You arrive your first day at work on monday and for most of the day it's just sitting at the counter, taking a few simple orders, yadda yadda. But then a guy with pastel green hair walks in and you get an immediate good vibe from him. You quickly hurry to stand straight and you almost fall doing it, but you manage.
He walks up to you and seems to look confused for a second. You suddenly lose the ability speak and just awkwardly smile at him.
'What the hell are you doing y/n?! What was that?! TALK TO HIM.'
"Are you new round here? I've never seen you here before."
"O-oh, yeah, just started today."
He suddenly extends his arm and you freeze for a second.
"I'm Rantaro Amami. I'm a regular round here and I know just about every barista in this shop. So I guess we'll just have to get to know eachother so I can keep saying that."
He suddenly leans a little closer.
"It's one of the only things I can brag about."
You laugh and finally take his hand.
"I'm f/n l/n. Nice to meet you Amami!"
"Please, call me Rantaro."
You nod your head and tell yourself that you should probably take his order.
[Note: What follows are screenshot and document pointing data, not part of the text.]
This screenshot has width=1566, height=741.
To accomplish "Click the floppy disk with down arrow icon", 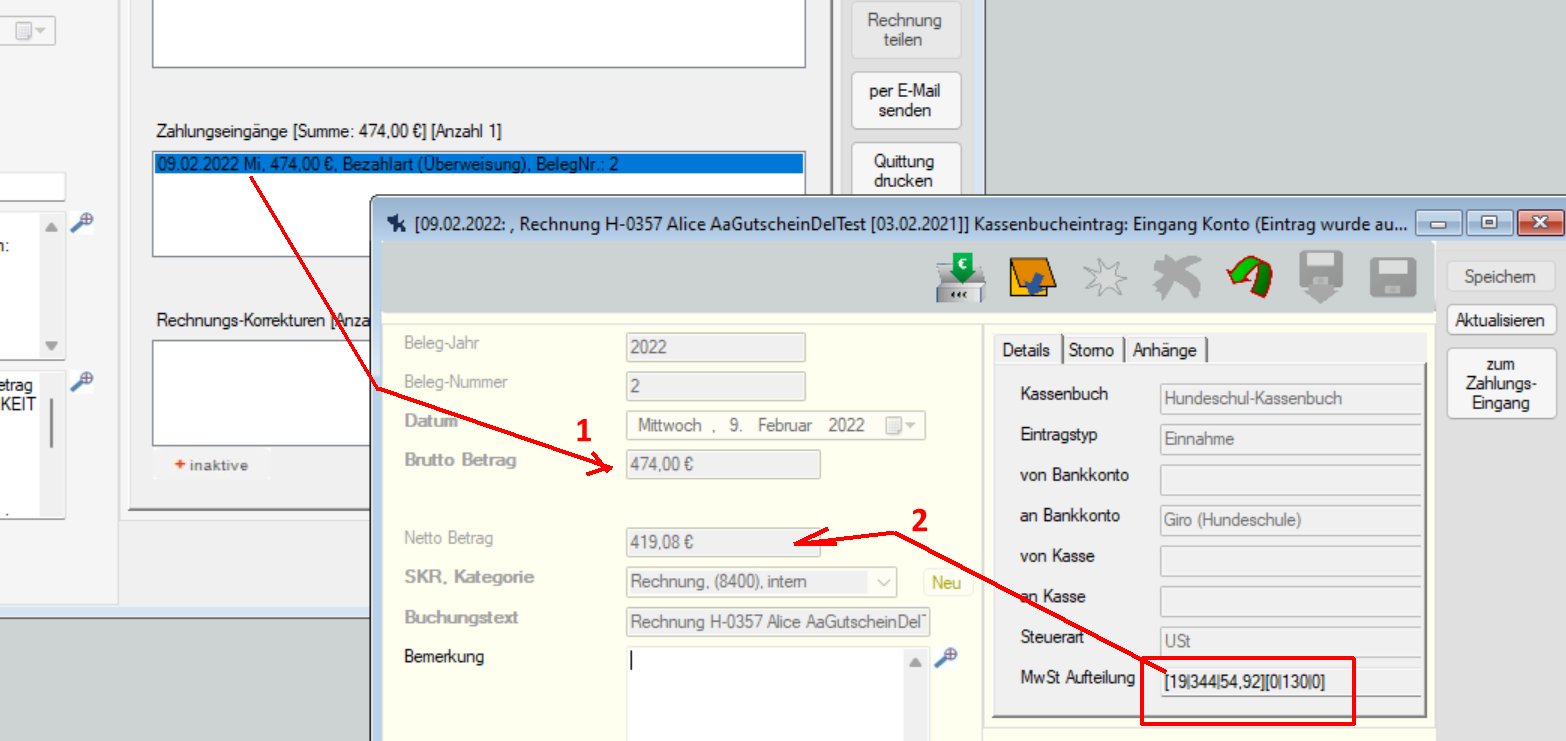I will [1322, 276].
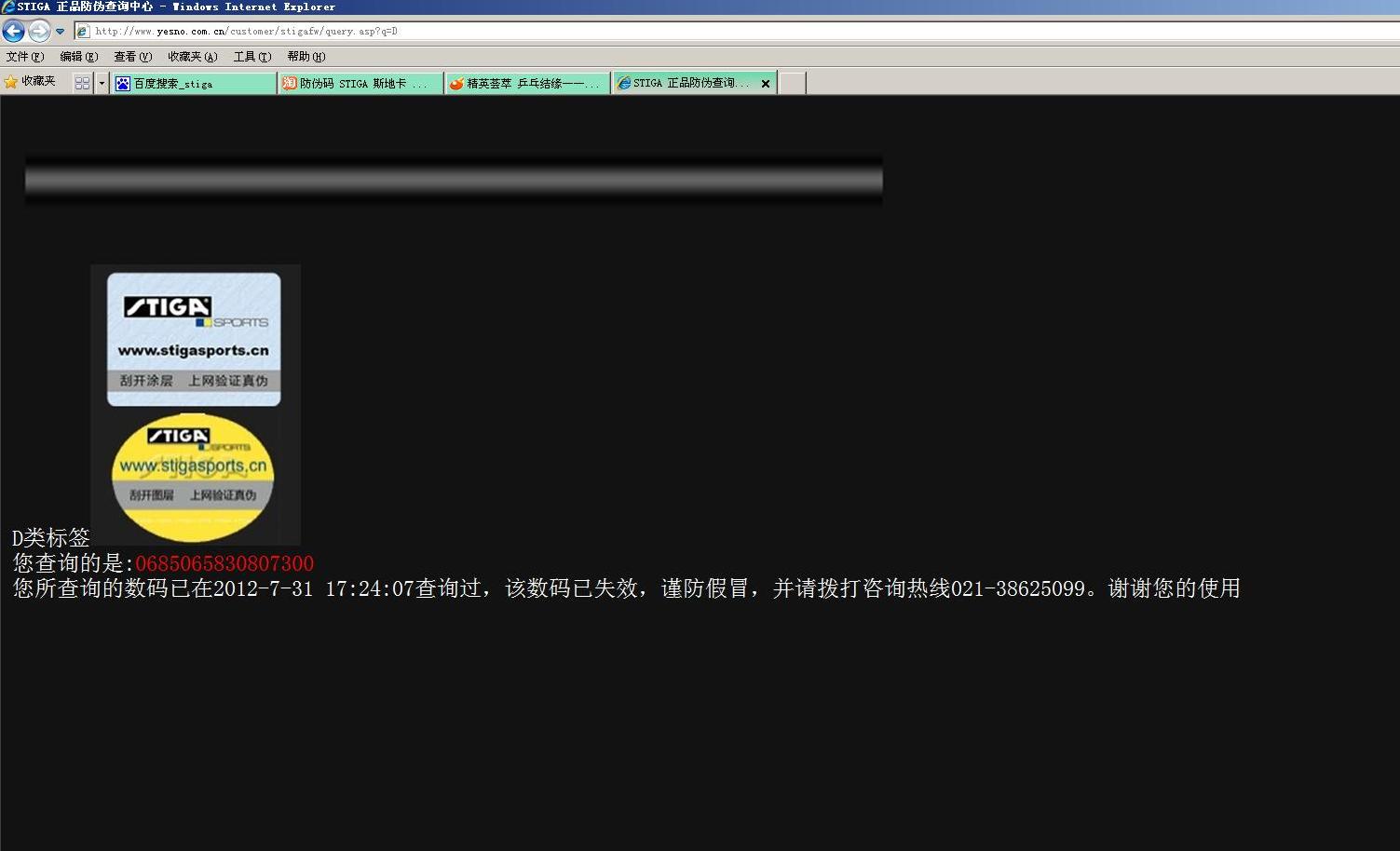Open the 文件 menu
The width and height of the screenshot is (1400, 851).
[24, 57]
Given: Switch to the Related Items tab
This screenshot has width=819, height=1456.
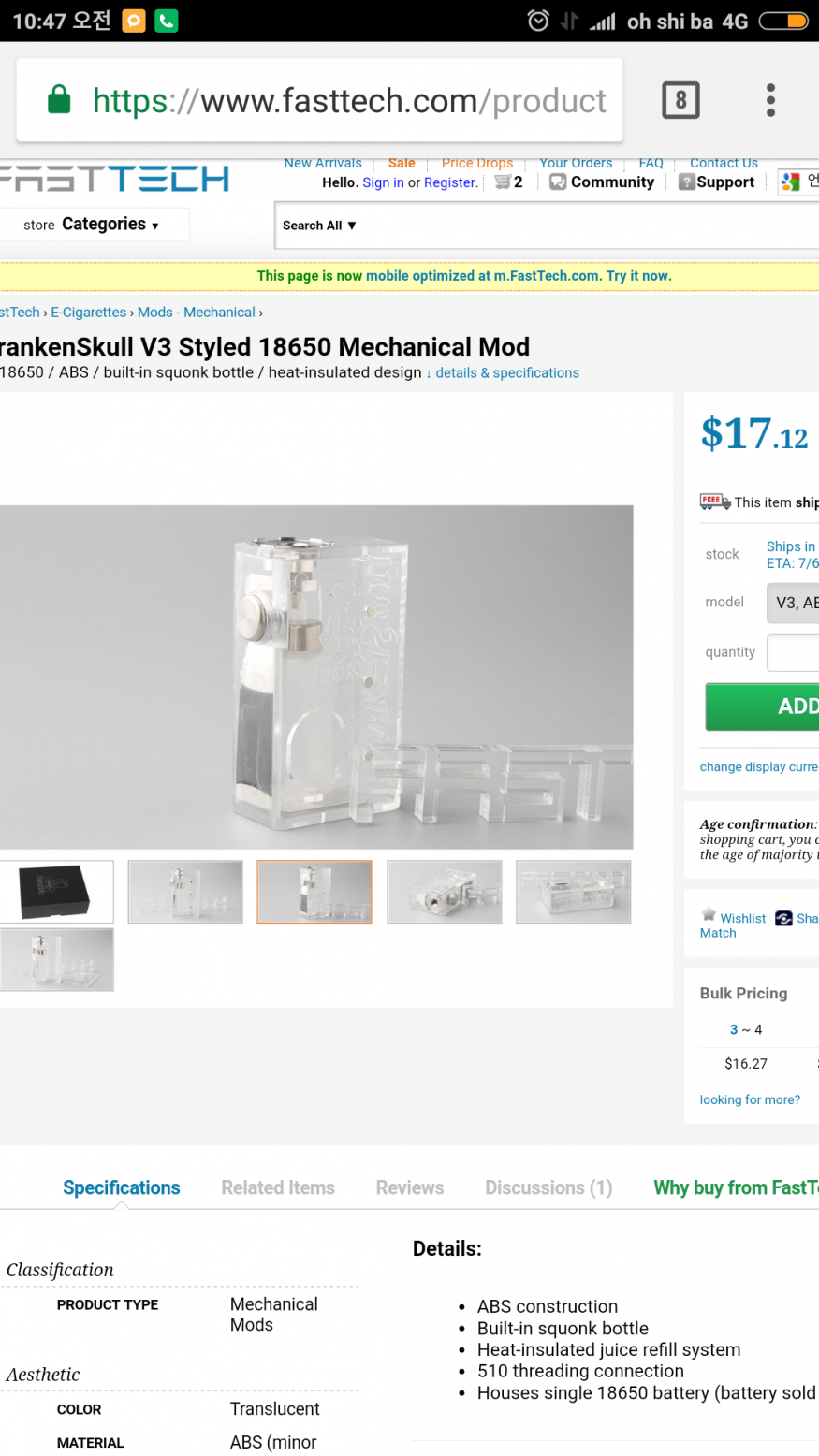Looking at the screenshot, I should 278,1188.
You are a damn barista after all.
"So Rantaro, can I take your order?"
He smiles and before he states his order and says two words.
"Good luck."
You're confused until he closes his eyes and states a really specific and kinda long order. Clearly from memory.
Which somehow makes it more terrifying than it already is.
For a second you're paralyzed, but you quickly start writing his order down. You look at him quickly before going to make the drink, full panic on your face.
He chuckles and waves before checking his phone and sitting down as you head to the back.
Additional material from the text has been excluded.